2023-11-11 09:49|[logMaintenance.py.main]** Starting ROS2 GoPiGo3 on dock 12.4v reported **
2023-11-11 09:51|[logMaintenance.py.main]** Off dock 11.5v using 500MB, load 1.05 reported **
2023-11-11 10:06|[logMaintenance.py.main]** Around the room and Back on dock: Odom: 0.3,-1,39deg  Pose: 0.056,0.009,2deg reported 11.3v before docking 12.4v docked **

Test: HumbleDave went around the room once, then backed onto his dock:

  • “Dead Reckoning” with GoPiGo3 encoders only claims x,y: 0.3, -1 heading: 39 deg
    (300mm in front and 1m to left of dock, with heading error of approximately 39 degrees)

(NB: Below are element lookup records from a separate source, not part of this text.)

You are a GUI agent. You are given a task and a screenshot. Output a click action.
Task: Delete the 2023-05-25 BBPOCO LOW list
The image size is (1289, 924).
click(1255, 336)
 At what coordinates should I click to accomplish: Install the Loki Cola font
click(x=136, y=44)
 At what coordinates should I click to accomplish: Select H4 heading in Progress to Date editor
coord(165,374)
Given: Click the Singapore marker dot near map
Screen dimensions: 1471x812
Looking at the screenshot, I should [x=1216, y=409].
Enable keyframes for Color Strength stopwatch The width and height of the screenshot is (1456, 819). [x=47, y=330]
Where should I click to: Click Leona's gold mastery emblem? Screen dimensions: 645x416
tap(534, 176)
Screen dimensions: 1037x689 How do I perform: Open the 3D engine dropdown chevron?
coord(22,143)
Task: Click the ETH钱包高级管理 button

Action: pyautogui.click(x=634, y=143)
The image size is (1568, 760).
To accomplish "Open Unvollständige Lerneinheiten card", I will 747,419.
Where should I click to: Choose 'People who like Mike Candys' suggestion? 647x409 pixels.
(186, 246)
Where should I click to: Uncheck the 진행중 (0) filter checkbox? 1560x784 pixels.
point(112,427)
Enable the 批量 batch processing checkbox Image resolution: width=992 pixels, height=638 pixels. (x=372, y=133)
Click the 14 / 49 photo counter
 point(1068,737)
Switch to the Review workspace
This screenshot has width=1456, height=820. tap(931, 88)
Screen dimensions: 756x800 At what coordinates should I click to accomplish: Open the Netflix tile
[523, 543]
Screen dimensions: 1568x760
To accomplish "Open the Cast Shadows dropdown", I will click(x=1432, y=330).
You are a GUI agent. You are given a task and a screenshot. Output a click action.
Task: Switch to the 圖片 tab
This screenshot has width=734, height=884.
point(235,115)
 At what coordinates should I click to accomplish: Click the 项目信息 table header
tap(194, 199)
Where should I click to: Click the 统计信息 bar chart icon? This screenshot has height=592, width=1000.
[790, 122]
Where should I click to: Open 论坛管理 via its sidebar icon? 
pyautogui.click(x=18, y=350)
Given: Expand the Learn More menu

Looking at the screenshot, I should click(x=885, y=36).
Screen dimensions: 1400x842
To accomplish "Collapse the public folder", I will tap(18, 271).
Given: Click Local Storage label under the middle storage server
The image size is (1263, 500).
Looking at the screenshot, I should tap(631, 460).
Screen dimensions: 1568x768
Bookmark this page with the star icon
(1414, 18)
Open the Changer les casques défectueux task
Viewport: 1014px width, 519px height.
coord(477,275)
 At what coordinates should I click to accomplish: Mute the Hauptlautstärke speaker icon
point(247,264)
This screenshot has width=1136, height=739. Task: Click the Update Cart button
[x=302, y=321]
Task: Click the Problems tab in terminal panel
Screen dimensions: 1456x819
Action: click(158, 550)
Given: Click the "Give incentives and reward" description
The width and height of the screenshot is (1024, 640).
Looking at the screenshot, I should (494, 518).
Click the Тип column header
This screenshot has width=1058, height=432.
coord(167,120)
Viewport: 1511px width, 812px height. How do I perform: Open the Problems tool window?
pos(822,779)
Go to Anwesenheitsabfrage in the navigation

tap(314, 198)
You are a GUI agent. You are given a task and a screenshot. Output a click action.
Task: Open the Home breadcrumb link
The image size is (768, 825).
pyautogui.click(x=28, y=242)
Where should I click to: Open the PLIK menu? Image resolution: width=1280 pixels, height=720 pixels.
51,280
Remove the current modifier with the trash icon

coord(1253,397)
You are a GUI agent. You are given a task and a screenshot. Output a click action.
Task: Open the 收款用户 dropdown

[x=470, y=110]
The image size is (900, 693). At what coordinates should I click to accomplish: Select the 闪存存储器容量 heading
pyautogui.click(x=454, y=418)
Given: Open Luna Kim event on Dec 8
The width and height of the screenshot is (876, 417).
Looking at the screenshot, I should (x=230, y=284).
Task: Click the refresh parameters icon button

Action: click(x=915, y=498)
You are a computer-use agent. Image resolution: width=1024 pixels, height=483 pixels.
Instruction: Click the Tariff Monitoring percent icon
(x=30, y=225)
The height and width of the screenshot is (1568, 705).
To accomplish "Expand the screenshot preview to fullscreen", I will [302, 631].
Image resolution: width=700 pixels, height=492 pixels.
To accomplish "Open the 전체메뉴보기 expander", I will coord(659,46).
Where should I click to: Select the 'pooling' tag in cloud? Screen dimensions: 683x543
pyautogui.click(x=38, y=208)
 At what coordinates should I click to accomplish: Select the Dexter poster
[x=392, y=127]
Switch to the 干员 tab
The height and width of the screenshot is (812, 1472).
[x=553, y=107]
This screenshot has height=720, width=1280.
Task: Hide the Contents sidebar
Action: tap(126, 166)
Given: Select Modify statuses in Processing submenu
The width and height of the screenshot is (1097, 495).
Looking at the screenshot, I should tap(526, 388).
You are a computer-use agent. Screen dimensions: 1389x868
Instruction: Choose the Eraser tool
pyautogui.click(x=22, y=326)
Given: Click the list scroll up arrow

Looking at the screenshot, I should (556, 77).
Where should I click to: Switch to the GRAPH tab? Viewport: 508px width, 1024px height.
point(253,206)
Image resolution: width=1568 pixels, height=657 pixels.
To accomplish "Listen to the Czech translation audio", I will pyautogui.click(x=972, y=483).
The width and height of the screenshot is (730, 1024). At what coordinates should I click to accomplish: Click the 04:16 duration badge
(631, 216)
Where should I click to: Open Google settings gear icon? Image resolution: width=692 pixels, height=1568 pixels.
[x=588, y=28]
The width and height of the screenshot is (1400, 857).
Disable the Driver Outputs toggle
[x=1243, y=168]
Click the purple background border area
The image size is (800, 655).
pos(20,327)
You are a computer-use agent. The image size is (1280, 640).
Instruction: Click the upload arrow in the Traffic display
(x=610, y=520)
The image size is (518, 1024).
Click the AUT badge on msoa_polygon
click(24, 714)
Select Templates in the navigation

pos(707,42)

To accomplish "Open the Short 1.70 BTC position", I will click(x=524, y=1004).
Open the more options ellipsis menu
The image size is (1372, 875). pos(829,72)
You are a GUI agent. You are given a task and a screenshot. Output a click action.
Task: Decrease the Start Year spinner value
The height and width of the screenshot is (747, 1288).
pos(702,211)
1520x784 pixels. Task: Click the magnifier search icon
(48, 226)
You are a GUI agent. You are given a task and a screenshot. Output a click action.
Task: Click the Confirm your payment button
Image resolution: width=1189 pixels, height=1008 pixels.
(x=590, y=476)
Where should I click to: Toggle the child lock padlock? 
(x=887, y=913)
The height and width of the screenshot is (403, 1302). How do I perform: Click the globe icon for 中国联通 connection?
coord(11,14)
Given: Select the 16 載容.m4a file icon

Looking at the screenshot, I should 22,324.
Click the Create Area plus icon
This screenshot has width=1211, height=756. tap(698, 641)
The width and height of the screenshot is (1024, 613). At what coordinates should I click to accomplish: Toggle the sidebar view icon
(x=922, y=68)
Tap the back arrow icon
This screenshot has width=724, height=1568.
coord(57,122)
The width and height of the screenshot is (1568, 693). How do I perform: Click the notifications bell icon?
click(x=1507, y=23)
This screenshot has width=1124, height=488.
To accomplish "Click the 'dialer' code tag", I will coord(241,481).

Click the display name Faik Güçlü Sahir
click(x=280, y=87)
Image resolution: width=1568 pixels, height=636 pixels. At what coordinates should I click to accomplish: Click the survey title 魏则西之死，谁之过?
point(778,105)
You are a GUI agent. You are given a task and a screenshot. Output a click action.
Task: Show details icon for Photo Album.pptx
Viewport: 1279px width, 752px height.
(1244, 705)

  • SLAM from LIDAR and GoPiGo3 encoders claims 0.056,0.009 heading 2deg
    (56mm in front and 9mm to left of dock, with heading error approximately 2 degrees)

Analysis:

  • While much better than dead reckoning, “ROS 2 navigation with SLAM” is not going to be able to put Humble Dave back on the dock without assistance.
  • /pose topic is only published at 2Hz
  • Noting: The iRobot Create 3 uses an IR beacon, encoders, and optical flow sensor for final docking
  • Noting: Carl’s assistance:
    • castor wheel guide with 90mm wide entry extending 200mm in front of dock
      (shout out to @jimrh for the suggestion - 4142 dockings ago)
    • Aruco marker / OpenCV tracking available (but not integrated)

This was only the first test of Humble Dave’s SLAM, but it is quite encouraging.

I need to learn how to add navigation to Humble Dave for the next phase of testing, (and go back to read the Hands On ROS Chapter 8…)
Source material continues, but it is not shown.